This is the README file for FOLDALIGN version 2.1.0

CONTENTS:
=========

1.  CITATION
2.  WEBSITE
3.  INSTALLATION
4.  FOLDALIGN USAGE SUMMARY
5.  SCRIPTS
6.  SCORE MATRICES
7.  DIRECTORIES
8.  EXAMPLES
9.  LEGAL NOTICE



-------------------------------------------------------------------------------
1. CITATION:
============

J.H. Havgaard, E. Torarinsson, J. Gorodkin
Fast Pairwise Structural RNA Alignments by Pruning of the Dynamical Programming
Matrix
PLOS computational biology 2007.



-------------------------------------------------------------------------------
2. WEBSITE:
===========

http://foldalign.ku.dk

Extra documentation is avilable at the website.



-------------------------------------------------------------------------------
3. INSTALLATION:
================

Either:
In the FOLDALIGN directory type:
make

Or:
try the precompiled version in the bin directory.
It was compiled using gcc version 4.0.1 with options -O3 and -static on a Redhat
linux 3.4.4 with a 2.6.9 kernel. The machine used was an Intel Pentium 4 system.

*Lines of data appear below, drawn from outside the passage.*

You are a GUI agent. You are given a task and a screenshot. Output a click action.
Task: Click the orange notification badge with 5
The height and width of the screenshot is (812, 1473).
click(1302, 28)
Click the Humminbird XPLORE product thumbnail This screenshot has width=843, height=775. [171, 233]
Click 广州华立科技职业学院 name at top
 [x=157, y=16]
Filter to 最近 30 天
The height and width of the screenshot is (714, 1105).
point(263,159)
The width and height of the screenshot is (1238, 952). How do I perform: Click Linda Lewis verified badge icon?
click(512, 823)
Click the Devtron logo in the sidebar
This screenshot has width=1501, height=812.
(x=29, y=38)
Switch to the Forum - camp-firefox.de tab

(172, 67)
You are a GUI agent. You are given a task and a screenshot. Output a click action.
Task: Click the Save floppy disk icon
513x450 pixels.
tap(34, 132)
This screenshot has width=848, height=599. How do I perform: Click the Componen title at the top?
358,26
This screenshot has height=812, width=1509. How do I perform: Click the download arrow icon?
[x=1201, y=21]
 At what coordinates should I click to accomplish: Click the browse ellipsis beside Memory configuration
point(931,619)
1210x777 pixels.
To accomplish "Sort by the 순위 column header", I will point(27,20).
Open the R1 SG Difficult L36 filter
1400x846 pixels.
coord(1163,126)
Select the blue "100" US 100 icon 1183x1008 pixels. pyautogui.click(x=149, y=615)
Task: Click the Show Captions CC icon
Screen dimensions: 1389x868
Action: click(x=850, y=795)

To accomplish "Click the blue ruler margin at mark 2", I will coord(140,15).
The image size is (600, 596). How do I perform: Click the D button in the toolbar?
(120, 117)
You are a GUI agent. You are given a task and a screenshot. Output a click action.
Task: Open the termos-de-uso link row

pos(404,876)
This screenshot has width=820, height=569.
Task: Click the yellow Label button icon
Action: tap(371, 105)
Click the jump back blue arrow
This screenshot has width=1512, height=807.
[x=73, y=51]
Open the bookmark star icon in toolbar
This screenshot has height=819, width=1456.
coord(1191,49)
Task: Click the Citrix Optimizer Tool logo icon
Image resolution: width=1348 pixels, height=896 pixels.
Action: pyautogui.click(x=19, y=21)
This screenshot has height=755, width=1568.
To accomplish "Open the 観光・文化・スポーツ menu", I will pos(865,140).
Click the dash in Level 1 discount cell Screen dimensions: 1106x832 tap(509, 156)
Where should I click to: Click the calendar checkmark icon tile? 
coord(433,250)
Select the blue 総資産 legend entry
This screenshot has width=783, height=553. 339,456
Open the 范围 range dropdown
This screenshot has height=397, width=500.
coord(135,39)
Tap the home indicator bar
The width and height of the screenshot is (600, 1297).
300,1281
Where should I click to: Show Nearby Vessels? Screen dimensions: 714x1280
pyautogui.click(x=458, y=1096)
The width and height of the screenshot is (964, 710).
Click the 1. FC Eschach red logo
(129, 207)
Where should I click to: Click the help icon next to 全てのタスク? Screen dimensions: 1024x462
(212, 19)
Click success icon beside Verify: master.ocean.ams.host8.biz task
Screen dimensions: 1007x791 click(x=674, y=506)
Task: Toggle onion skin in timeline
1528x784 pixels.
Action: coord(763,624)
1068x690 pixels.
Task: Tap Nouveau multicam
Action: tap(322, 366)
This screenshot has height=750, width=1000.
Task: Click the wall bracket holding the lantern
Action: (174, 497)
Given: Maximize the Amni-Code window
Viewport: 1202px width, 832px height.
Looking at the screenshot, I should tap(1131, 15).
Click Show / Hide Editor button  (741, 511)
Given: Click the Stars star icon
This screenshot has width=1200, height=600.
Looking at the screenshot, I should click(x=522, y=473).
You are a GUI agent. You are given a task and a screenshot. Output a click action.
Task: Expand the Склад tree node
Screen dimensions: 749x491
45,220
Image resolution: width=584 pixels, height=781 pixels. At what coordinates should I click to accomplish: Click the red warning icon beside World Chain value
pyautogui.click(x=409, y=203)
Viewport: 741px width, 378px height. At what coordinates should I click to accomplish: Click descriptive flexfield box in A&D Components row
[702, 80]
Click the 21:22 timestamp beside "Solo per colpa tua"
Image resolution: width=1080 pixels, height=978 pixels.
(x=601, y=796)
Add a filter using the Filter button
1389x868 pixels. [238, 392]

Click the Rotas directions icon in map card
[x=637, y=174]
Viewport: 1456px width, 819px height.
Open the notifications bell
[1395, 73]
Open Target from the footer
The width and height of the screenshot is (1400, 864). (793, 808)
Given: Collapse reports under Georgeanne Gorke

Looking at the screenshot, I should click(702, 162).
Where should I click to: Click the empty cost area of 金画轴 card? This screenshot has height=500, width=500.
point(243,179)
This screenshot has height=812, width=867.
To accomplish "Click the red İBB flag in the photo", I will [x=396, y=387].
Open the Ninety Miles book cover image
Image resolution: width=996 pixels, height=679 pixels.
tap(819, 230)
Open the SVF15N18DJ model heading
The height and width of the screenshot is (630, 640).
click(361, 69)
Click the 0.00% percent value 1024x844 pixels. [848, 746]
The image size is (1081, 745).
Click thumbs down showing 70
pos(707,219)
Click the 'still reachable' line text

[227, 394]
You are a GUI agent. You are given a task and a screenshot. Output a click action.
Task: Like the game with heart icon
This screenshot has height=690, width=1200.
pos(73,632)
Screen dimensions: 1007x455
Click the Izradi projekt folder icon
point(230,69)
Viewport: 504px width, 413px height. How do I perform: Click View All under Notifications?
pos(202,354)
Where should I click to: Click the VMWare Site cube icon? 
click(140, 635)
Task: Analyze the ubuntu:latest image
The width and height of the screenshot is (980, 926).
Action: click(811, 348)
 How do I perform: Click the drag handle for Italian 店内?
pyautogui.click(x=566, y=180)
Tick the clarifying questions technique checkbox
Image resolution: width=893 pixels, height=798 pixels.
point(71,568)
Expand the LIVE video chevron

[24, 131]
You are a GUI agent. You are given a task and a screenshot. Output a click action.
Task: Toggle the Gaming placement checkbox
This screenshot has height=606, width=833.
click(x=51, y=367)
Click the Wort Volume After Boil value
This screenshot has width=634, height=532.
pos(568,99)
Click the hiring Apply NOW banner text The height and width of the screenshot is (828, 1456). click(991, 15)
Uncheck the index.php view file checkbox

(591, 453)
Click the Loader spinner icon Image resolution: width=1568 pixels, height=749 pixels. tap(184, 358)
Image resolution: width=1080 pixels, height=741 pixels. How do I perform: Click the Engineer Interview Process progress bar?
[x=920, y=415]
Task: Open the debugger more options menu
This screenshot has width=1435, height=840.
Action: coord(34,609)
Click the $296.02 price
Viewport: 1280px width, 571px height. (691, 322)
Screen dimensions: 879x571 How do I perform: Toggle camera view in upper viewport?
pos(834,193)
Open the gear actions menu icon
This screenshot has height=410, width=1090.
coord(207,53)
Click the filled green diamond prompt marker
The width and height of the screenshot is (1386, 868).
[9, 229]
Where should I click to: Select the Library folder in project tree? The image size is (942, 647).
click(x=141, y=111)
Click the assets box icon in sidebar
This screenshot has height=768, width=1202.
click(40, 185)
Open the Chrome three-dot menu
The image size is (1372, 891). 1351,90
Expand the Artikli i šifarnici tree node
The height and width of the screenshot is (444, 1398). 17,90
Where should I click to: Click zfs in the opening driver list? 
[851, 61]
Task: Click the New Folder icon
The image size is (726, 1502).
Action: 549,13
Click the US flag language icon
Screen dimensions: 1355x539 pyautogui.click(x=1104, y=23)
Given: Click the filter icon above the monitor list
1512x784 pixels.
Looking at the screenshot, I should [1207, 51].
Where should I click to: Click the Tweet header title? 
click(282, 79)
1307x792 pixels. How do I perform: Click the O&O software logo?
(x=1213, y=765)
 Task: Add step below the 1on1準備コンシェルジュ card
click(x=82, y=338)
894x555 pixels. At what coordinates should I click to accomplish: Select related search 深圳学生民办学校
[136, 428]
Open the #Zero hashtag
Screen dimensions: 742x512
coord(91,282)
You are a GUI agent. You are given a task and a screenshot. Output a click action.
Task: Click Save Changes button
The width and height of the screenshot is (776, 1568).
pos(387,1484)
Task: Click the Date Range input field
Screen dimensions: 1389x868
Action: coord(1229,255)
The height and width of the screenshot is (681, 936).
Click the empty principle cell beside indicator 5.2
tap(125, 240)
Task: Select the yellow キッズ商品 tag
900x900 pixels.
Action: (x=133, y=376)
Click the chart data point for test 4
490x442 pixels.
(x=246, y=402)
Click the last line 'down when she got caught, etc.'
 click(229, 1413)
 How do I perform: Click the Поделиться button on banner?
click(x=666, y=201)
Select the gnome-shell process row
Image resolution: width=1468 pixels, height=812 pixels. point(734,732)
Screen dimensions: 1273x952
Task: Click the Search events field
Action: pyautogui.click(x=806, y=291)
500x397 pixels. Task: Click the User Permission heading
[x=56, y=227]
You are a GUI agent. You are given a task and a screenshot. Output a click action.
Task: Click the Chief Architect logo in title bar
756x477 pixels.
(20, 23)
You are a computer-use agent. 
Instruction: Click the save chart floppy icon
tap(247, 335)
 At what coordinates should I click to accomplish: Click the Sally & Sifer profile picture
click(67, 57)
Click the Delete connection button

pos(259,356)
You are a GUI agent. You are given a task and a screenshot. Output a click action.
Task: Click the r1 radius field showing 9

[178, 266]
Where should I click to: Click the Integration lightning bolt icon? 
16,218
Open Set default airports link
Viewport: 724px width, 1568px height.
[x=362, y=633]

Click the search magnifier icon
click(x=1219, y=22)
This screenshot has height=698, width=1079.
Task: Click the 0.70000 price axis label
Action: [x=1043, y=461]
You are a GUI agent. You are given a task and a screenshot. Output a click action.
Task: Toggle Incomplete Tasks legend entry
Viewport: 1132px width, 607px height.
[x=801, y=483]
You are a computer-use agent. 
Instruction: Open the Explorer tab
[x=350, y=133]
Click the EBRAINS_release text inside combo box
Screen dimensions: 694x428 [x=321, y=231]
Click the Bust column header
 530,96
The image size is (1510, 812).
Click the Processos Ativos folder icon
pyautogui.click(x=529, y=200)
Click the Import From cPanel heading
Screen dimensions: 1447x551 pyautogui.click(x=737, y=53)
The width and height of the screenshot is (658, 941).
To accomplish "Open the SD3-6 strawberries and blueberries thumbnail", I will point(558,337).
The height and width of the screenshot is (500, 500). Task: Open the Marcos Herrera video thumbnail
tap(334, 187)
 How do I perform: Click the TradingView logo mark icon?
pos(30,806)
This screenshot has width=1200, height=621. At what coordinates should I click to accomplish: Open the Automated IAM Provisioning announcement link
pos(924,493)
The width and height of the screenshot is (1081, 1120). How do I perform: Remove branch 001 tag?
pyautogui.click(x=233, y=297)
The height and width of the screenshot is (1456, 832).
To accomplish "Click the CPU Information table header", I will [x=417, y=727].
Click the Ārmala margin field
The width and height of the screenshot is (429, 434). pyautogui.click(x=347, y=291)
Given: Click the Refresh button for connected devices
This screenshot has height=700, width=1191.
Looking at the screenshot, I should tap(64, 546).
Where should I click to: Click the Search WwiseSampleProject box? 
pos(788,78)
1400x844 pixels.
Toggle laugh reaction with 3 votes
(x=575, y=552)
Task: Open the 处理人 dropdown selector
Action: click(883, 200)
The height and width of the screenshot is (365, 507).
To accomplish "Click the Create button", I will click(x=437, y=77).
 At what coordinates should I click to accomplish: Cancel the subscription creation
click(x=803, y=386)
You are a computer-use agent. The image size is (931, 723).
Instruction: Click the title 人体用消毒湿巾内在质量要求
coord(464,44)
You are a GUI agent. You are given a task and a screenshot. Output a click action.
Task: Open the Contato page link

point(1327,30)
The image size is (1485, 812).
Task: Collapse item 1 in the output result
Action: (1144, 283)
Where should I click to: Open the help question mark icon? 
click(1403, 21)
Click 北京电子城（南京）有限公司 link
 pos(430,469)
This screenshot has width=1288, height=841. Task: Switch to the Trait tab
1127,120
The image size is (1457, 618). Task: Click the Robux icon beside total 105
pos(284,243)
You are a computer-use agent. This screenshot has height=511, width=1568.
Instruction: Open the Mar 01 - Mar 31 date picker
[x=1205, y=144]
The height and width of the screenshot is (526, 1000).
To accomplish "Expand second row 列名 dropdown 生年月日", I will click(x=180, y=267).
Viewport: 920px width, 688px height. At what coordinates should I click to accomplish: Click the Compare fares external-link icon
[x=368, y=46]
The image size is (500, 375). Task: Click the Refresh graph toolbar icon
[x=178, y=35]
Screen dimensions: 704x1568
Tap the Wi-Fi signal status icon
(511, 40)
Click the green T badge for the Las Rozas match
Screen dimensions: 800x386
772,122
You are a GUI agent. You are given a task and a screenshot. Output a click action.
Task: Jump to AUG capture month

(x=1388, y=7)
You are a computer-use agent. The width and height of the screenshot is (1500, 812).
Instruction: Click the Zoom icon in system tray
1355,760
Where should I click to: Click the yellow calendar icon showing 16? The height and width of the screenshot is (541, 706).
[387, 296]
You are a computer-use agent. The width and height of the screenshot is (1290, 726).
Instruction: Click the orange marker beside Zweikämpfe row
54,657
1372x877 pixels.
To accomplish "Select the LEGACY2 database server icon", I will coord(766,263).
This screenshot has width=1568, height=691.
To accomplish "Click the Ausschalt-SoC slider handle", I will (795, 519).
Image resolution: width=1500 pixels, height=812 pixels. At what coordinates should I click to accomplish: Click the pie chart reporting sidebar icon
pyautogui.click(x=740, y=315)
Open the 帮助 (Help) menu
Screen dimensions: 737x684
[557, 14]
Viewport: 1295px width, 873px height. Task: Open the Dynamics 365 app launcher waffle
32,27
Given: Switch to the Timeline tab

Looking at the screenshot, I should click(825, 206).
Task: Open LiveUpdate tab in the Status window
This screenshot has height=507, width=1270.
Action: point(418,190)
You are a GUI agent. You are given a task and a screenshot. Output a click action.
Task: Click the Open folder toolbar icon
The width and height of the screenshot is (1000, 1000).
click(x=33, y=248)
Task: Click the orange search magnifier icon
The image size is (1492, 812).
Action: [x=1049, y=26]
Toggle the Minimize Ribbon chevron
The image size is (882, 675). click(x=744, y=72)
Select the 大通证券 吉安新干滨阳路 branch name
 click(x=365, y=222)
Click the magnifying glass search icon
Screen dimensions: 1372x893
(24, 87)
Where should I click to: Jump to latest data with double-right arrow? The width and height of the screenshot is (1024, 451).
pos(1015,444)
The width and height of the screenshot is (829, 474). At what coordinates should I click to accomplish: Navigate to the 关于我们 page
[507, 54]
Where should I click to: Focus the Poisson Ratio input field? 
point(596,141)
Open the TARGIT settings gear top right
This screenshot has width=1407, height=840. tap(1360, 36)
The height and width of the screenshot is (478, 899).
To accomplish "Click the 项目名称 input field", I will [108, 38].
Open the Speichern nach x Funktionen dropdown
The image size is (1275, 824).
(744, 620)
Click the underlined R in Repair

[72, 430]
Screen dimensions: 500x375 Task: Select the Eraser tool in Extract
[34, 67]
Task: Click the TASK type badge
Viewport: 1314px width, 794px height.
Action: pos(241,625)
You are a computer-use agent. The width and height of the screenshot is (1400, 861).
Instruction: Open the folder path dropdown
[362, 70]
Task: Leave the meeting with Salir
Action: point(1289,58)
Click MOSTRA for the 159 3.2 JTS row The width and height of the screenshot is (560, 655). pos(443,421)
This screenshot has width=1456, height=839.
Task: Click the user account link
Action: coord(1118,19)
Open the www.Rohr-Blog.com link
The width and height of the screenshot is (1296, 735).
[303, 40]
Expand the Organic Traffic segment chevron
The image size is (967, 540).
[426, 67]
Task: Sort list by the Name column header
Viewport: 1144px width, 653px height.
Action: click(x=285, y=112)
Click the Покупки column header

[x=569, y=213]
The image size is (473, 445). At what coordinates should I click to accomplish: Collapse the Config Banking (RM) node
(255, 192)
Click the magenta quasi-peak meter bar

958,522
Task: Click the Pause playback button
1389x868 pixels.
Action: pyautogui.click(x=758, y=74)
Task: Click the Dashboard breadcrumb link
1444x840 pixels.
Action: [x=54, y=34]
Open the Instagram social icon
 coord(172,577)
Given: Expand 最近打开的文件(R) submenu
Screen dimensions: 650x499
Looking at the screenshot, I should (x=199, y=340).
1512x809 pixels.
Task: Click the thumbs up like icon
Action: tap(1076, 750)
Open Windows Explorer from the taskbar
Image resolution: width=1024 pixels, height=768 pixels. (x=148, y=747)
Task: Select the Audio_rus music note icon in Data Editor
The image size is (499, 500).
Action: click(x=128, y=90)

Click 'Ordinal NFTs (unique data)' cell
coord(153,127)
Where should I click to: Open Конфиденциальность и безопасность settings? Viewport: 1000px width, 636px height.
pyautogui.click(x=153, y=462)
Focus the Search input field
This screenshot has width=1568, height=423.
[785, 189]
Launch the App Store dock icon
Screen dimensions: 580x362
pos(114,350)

-------------------------------------------------------------------------------
4. FOLDALIGN USAGE SUMMARY:
===========================

bin/foldalign [options] input_files

The input_files are by default assumed to be in fasta format. If one file is
given then all sequences are aligned to all the other sequences in that file.
If two files are given then all sequences in the first file are aligned to all
the sequences in the second file. Files in the tab format (see the format
option) are treated in the same way. When using the pair format only one file
can be read, and only the respective pairs are aligned.

The most important options are
-h or -help          Prints the help text for all options. Including those not
                     described here.

-max_length <number> Set the maximum motif length (lambda) to <number>. This is
		     only used for local alignment. The final alignment can not
		     belonger than <number> nucleotides + gaps.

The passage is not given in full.